Nucleic acids - Nomenclature, Classification, structure, chemical and physical properties. De novo and salvage synthesis of purine and pyrimidine bases, nucleosides and nucleotides. Catabolism of purine and pyrimidine bases. Synthetic analogues of nitrogenous bases
Nucleic acids
Nomenclature
Nucleic acids are classified primarily into DNA and RNA. The nomenclature involves specific naming conventions for nucleotides, nucleosides, and bases. Nucleotides are named based on the nitrogenous base, sugar (ribose or deoxyribose), and phosphate group location. Common bases include adenine, guanine, cytosine, thymine, and uracil.
Classification
Nucleic acids are classified into two main types: deoxyribonucleic acid (DNA) and ribonucleic acid (RNA). DNA is typically double-stranded, containing deoxyribose sugar, while RNA is usually single-stranded and contains ribose. RNA can be further classified into mRNA, tRNA, rRNA, and others based on function.
Structure
Nucleotides comprise a nitrogenous base, a five-carbon sugar, and one or more phosphate groups. The sugar-phosphate backbone forms the structural framework of nucleic acids, while the bases provide coding information. DNA has a double helix structure stabilized by hydrogen bonds between complementary bases.
Chemical properties
Nucleic acids are acidic in nature due to the presence of phosphate groups. They can participate in hydrogen bonding and interactions with proteins and other biomolecules. The stability of nucleic acids is affected by factors like pH, temperature, and ionic strength.
Physical properties
Nucleic acids exhibit unique physical properties such as UV absorbance due to aromatic bases. The melting temperature (Tm) indicates the stability of the double helix; higher GC content generally increases Tm due to stronger hydrogen bonding.

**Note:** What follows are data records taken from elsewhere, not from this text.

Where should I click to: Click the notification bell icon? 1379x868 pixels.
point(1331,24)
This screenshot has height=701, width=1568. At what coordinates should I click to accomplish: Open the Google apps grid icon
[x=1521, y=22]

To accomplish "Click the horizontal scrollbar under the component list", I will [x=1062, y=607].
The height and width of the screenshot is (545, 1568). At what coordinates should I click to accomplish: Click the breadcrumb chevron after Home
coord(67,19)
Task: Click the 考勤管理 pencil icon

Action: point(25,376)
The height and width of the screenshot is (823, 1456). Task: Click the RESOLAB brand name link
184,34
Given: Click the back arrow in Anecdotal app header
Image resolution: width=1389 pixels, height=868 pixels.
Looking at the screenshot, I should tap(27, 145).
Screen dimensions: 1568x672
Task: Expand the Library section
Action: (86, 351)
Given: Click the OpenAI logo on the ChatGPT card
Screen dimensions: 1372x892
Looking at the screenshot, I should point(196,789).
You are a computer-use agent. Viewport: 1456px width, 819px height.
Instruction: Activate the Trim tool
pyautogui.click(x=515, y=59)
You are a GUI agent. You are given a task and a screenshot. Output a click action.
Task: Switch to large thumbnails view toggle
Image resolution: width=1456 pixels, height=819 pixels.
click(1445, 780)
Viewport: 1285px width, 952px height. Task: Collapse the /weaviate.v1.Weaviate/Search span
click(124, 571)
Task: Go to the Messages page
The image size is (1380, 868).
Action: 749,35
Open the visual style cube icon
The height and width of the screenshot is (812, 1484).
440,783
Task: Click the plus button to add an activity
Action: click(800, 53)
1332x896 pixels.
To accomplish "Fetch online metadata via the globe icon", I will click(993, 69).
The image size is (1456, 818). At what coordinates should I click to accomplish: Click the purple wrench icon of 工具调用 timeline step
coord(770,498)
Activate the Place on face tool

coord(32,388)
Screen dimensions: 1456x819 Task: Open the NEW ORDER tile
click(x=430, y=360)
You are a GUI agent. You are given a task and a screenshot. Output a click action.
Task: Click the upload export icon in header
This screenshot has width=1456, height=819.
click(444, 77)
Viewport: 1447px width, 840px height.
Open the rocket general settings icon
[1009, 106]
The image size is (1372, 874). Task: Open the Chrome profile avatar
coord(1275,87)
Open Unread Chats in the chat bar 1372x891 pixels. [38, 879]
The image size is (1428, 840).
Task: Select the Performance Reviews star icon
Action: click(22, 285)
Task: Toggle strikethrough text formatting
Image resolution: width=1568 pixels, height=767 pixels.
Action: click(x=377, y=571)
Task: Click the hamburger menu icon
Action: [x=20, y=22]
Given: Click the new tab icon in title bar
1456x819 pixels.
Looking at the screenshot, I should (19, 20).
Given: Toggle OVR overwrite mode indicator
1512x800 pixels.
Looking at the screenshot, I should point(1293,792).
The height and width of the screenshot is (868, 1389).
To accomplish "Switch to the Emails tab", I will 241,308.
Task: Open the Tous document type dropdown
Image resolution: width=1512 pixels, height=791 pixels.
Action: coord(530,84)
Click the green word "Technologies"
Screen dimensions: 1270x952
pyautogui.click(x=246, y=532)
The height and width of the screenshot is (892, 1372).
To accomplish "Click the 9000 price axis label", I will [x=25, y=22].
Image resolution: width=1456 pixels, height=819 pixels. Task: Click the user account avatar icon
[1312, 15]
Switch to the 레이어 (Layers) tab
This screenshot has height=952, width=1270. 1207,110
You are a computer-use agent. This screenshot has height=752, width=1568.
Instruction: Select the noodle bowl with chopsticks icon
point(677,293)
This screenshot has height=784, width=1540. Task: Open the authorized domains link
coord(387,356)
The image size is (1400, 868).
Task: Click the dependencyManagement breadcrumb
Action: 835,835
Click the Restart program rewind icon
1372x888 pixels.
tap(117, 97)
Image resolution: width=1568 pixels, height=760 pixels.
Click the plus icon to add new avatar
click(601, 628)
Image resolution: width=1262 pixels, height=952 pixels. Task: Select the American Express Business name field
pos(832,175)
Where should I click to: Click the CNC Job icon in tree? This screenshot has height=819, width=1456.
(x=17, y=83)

De novo synthesis and salvage synthesis
De novo synthesis of purine and pyrimidine bases occurs from simpler molecules, while salvage pathways recover bases and nucleotides from degradation products. Key enzymes include ribonucleotide reductase for reducing ribonucleotides to deoxyribonucleotides.
Catabolism of purine and pyrimidine bases
Purine catabolism leads to the formation of uric acid, which is excreted. Pyrimidine catabolism results in the production of ammonia and other metabolites. Disorders in catabolism can result in metabolic diseases.
Synthetic analogues of nitrogenous bases
Synthetic analogues, such as azathioprine or 5-fluorouracil, are used in therapy to interfere with nucleic acid synthesis. These analogues can disrupt the function of nucleic acids and are utilized in cancer treatment and immunosuppressive therapy.